Would a Big 4 Accounting Firm Screw You?

Sarbanes-Oxley was passed to crack down on fraud and protect the interests of investors. It created the Public Accounting Oversight Board (PCAOB) to focus on public accounting firms. Part of the PCAOB’s responsibilities include setting standards for ethics, independence, quality control.

Last month, the PCAOB fined Damion Henderson, a managing director at KPMG Bermuda, for ethical violations.

How much?

A paltry $10,000.

The PCAOB also fined KPMG Bermuda $250,000 for “failing to establish and maintain a system of quality control to provide reasonable assurance that firm personnel would comply with applicable professional standards and the firm’s own standards of quality.”

So, what happened?

KPMG Bermuda has an internal policy requiring firm personnel to “execute written independence confirmations, or ‘independent affidavits,’ periodically during their employment at the firm.”

A senior manager at the firm would review and sign the affidavits and pass them to Henderson, then head of the Ethics and Independence Department, to verify and initial.
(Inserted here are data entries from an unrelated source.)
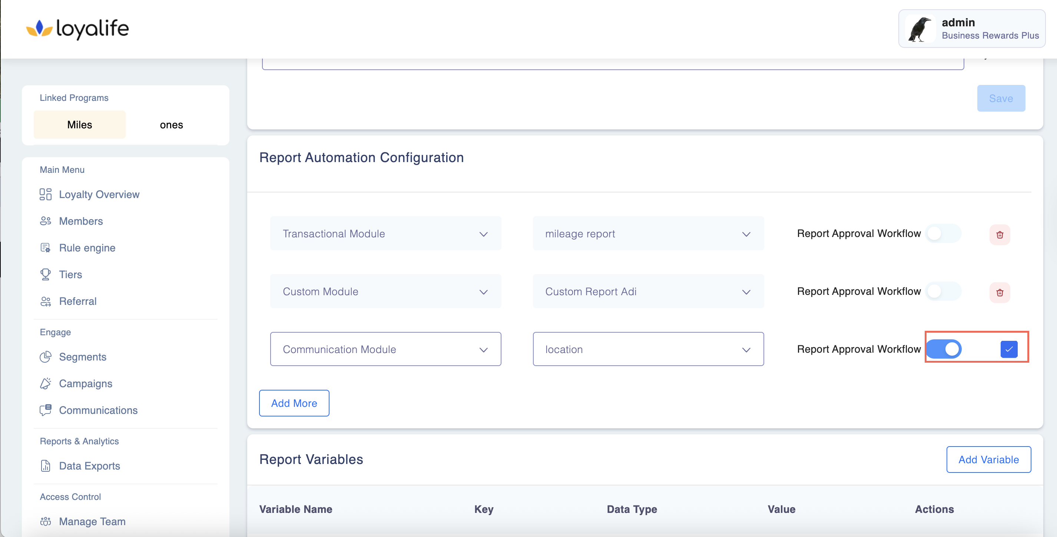1057x537 pixels.
Task: Delete the Custom Report Adi row
Action: tap(1000, 292)
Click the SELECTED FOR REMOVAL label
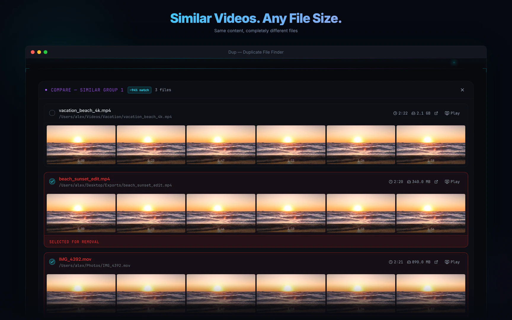 pos(74,241)
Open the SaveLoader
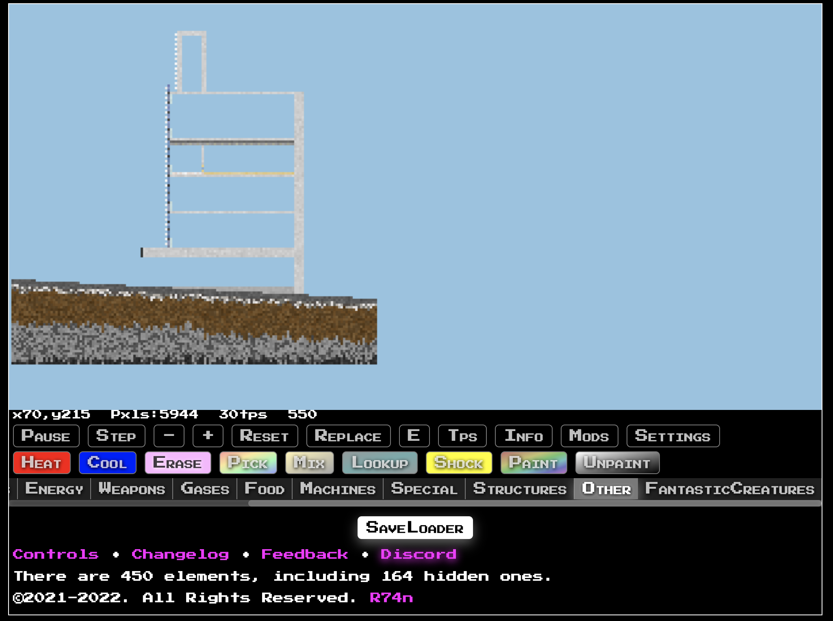833x621 pixels. [x=415, y=527]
In October of 2014, it was discovered that the affidavits of over two dozen present and former employees were missing. Two months later in December, KPMG became aware that PCAOB inspectors would be at the firm in May of 2015.

It is unclear how the documents went missing but KPMG Bermuda had no back-up copies.
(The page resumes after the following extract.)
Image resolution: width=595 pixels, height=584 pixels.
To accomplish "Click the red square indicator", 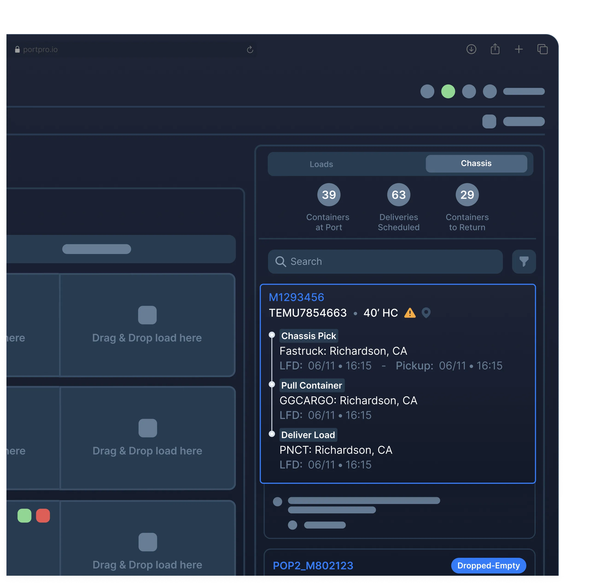I will pos(43,516).
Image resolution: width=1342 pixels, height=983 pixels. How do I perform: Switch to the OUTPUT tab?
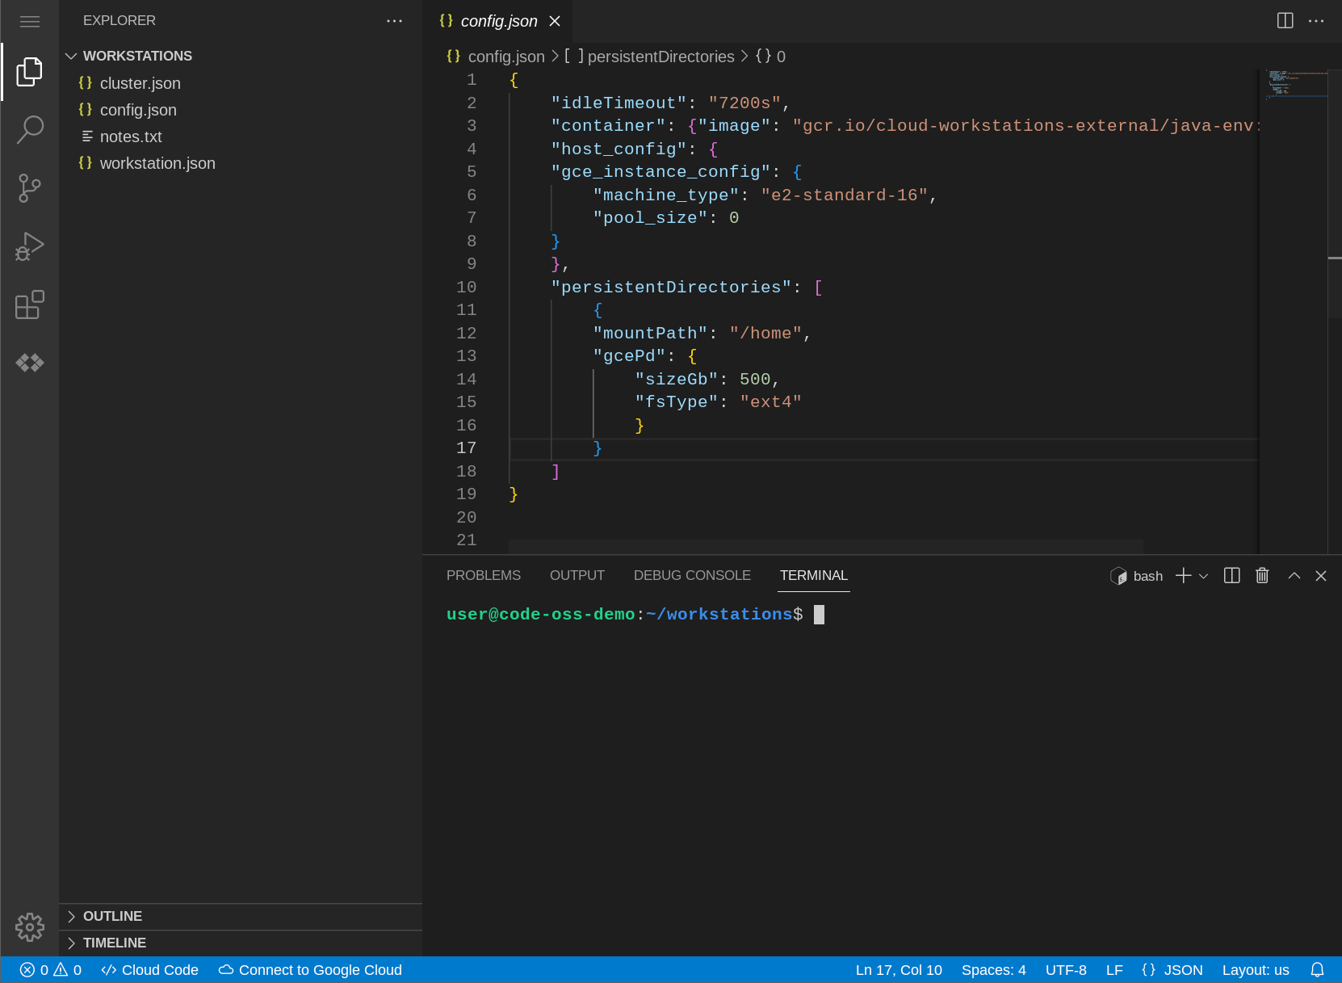pyautogui.click(x=577, y=575)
Rather than owning up to the mistake, KPMG Bermuda’s Ethics and Independence Department directed employees to re-execute and backdate the affidavits – a violation of PCAOB regulations.

Henderson and the firm’s senior manager backdated their own initials on the fraudulent affidavits.
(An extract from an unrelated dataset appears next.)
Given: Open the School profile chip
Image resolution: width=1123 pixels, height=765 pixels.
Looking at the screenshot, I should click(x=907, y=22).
There are a few important takeaways from this incident.

First, the fines are chump change. $10,000 is not much for high-ranking employees at Big 4 accounting firms. $250,000 is not even a rounding error for a company the size of KPMG.

Second, such menial fines do not have much of an impact on people’s behaviour. Never think for a minute that the government is out there protecting your interests as a consumer of accounting services. You must protect yourself.

Finally,

it gives UHNWIs a reason to exercise caution.

Consider what KPMG Bermuda was willing to risk.

Rather than owning up to misplacing the affidavits, KPMG Bermuda responded by creating fraudulent documents and present them as authentic… to a government agency that has the power to fine them and launch investigations that can lead to criminal charges.

By doing so they also risked their business license in Bermuda – a strategically advantageous jurisdiction.

What do you think would happen if they made a mistake with your account?

Would they be dishonest with powerful government officials but treat you differently?

Well, I’ll leave it for you to decide.